Eine genetische Störung führt dazu, dass Augen, Haut und Haare von Albinos keine Pigmente bilden.

Die Hilfsorganisation Amnesty verzeichnete 2016 zwei besonders grausame Fälle. So wurde ein zweijähriges Mädchen im Schlaf entführt und ermordet. Ihr Schädel, ihre Zähne und ihre Kleidung wurden später in einem Nachbardorf entdeckt. Im Februar wurde ein neunjähriger Junge gekidnappt und später enthauptet aufgefunden.

Der Global Medical Relief Fund fördert Prothesen und Behandlung für betroffene Kinder, denen Arme und Finger abgehackt wurden. Spezialisten im amerikanischen Philadelphia fertigen die mechanischen Ersatzteile für Arme, Finger und Beine an, damit die Kinder wieder ein halbwegs normales Leben führen können:

Die 16jährige Pendo betrachtet ihre Hand-Prothese. Künftig soll sie wieder greifen können

Elissa Montanti, Sprecherin des Fund: "Wenn wir die Kinder hier in den USA behandeln, können wir ihnen ein wenig von dem wiedergeben, was sie verloren haben: Vertrauen - und vielleicht einen kleinen Teil ihrer Jugend."
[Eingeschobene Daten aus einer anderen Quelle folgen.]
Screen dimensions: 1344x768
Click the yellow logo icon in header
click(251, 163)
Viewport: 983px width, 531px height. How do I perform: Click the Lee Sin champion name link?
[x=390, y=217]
Baraka, 7, hält mit seiner Prothese die Hand von Emanuel, 15, der auf seine Operation wartet

Wenn die verstümmelten Kinder in den USA eintreffen, sind sie ängstlich und eingeschüchtert. Die Therapie findet immer zu mehrt statt. Eine Psychologin: "Es ist wichtig, dass die Albino-Kinder aus Tansania hier lernen, eine Einheit zu bilden. Das stärkt sie für ihre Rückkehr nach Afrika."

Mwigulu, 14, Baraka, 7, und Pendo, 16, haben in Philadelphia Freundschaft geschlossen

Die Kinder lernen während des Aufenthalts in der Klinik, wie sie mit den Prothesen alltägliche Arbeiten verrichten können: Wäsche auswringen und aufhängen. Kochen. Sich anziehen. Deckel zuschrauben. Oder zeichnen.

Emmanuel, 15, lernt, wie er auch ohne 5 Finger zeichnen kann. Ihm wurde bei dem Überfall auch die Zunge abgeschnitten.
Der 7jährige Baraka zieht sich ein Hemd über die Prothese. Anfangs ist jeder Schritt mühsame Arbeit

Auf diese Weise schöpfen die Kinder wieder Hoffnung – und machen Pläne für die Zukunft. Emmanuel möchte später Arzt werden und anderen Albino-Kindern helfen. Und Mwigulu plant sogar noch mehr: Er will später Präsident von Tansania werden.